[Item coordinate data]
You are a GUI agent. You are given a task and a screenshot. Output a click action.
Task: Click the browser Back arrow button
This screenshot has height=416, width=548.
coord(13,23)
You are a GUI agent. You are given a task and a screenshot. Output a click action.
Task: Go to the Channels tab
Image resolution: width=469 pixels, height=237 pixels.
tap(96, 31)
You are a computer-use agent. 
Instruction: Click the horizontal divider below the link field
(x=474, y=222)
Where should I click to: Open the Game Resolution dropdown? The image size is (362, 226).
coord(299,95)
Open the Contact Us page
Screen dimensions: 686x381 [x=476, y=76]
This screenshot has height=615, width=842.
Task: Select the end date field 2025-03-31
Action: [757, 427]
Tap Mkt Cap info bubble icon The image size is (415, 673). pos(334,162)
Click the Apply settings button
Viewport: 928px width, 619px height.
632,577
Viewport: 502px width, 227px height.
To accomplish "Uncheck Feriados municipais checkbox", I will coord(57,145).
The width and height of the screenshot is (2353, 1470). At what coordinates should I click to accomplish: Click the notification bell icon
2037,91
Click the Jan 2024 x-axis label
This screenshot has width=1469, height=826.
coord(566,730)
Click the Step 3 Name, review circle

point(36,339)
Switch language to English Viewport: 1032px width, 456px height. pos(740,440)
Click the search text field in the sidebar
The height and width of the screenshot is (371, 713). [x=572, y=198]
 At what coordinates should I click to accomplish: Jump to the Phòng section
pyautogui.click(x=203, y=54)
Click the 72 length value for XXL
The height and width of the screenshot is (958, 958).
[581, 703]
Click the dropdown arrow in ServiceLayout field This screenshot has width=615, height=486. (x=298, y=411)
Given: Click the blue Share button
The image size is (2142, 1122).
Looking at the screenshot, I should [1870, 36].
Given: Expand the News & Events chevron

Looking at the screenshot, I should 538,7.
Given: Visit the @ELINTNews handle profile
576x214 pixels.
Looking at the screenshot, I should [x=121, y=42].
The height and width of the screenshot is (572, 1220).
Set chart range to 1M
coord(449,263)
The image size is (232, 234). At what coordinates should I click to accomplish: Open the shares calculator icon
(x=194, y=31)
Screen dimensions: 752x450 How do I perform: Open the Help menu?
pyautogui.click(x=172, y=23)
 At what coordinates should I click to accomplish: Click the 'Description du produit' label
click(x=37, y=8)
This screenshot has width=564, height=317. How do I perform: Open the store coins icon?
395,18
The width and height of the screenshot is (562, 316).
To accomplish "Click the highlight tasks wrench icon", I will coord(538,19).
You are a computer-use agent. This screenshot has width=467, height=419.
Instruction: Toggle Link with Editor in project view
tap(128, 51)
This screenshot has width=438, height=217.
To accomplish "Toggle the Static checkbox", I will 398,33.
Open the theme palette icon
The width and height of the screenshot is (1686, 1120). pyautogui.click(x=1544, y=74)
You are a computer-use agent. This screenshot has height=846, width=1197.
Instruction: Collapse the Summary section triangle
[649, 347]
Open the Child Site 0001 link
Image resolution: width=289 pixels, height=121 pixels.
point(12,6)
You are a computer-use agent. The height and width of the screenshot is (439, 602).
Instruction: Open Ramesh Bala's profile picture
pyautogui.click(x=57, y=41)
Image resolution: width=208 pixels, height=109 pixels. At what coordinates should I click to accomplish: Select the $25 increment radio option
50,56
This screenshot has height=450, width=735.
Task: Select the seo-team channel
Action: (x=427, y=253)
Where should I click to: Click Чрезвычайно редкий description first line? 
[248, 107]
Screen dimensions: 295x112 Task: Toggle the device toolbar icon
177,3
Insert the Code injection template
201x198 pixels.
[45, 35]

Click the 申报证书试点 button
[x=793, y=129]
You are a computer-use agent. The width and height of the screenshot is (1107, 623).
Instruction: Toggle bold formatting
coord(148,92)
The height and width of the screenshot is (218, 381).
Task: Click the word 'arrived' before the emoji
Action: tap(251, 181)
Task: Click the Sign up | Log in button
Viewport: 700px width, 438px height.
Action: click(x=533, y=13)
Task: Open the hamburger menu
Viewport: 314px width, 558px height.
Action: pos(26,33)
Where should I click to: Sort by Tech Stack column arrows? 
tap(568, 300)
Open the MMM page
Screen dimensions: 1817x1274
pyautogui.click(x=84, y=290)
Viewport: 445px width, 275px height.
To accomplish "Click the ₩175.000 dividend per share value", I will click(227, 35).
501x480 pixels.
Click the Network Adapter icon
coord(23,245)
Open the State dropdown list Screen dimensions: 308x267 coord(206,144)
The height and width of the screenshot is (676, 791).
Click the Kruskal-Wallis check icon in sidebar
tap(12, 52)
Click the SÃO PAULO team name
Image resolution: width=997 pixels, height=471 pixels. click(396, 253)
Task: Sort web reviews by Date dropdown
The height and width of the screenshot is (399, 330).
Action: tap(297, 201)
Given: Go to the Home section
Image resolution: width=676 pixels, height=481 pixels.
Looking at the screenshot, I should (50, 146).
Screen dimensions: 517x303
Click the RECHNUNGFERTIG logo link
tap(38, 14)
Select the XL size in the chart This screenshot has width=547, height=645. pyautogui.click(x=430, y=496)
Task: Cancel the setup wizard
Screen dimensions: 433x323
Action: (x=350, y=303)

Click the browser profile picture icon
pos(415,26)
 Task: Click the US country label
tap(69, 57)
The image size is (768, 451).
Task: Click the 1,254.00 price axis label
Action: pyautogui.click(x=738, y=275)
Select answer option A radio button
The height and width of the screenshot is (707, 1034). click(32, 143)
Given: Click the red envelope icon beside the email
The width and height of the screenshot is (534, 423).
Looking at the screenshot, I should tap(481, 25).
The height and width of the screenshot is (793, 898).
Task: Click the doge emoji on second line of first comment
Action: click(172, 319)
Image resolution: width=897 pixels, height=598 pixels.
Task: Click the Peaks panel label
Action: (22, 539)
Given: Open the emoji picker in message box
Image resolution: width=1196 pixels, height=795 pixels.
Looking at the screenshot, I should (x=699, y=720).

Task description:
Put every line of the material above, from the line containing "Where should I click to: Sort" down to and including the line containing "Image resolution: width=997", into a Markdown table with the columns No. and Text. Number each line in order and leave out any blank lines.

Exercise response:
| No. | Text |
|---|---|
| 1 | Where should I click to: Sort by Tech Stack column arrows?  |
| 2 | tap(568, 300) |
| 3 | Open the MMM page |
| 4 | Screen dimensions: 1817x1274 |
| 5 | pyautogui.click(x=84, y=290) |
| 6 | Viewport: 445px width, 275px height. |
| 7 | To accomplish "Click the ₩175.000 dividend per share value", I will click(227, 35). |
| 8 | 501x480 pixels. |
| 9 | Click the Network Adapter icon |
| 10 | coord(23,245) |
| 11 | Open the State dropdown list Screen dimensions: 308x267 coord(206,144) |
| 12 | The height and width of the screenshot is (676, 791). |
| 13 | Click the Kruskal-Wallis check icon in sidebar |
| 14 | tap(12, 52) |
| 15 | Click the SÃO PAULO team name |
| 16 | Image resolution: width=997 pixels, height=471 pixels. click(396, 253) |